Suddivisione stratigrafica dei Calcari GrigiVegetali del Membro di Rotzo

Poco prima della fine del Bajociano, il Plateau di Trento sprofondò e si trasformò in un rigonfiamento pelagico intrasinclinale, in cui iniziò a formarsi l’”Ammonitico rosso veronese”. Si tratta questa, di una formazione caratteristica di acque molto profonde (anche 1000 metri), formatasi in condizoni di sedimentazione molto scarsa (meno di 1 mm ogni 1000 anni). Tra la fine della deposizione carbonatica massiva di tipo bahamiano e lo sprofondamento della piattaforma si ha la deposizione degli Strati a Posidonia alpina. La formazione di questi strati a lumachella fu sporadica sia nel tempo che nello spazio ed ebbe luogo in un periodo di subsidenza estremamente ridotta, principalmente durante il bajociano inferiore e l‘inizio di quello superiore.
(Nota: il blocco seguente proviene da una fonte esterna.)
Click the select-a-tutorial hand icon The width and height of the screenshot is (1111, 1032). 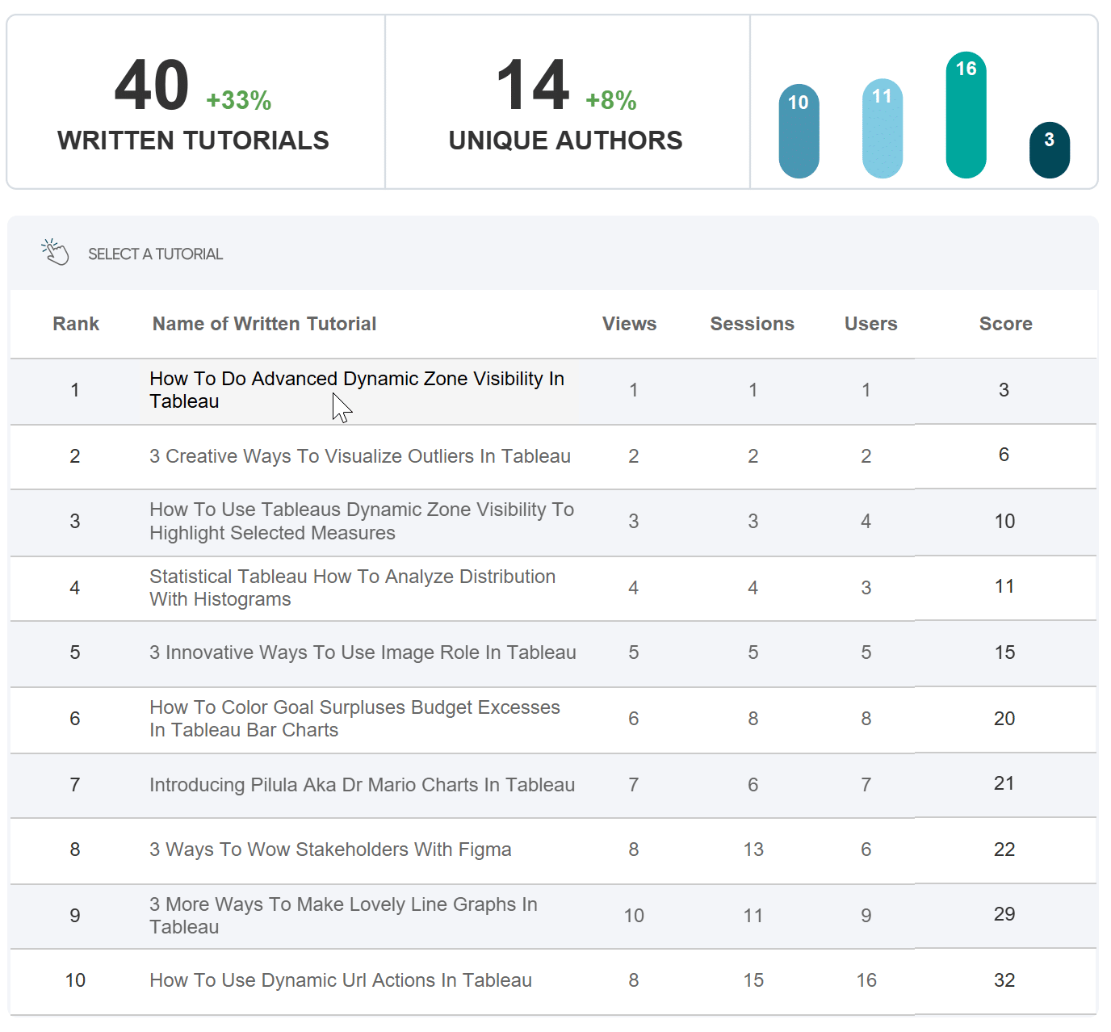pyautogui.click(x=56, y=253)
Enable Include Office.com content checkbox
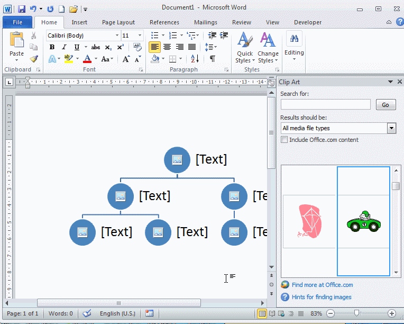Viewport: 404px width, 324px height. tap(284, 140)
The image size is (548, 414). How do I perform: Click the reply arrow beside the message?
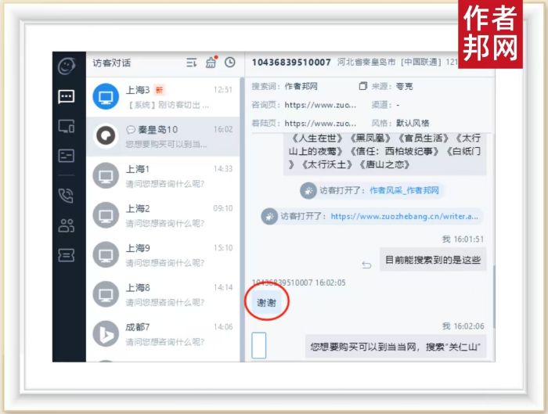(366, 264)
Lumachella a Posidonia alpina

Con la fine del Giurassico si ha la deposizione di fanghi calcarei molto sottili che portano alla formazione di rocce bianche, da cui il nome di "Biancone". Siamo ormai nel Cretaceo. Tali rocce sono caratterizzate da frequenti intercalazioni di selce (strati con struttura nodulare).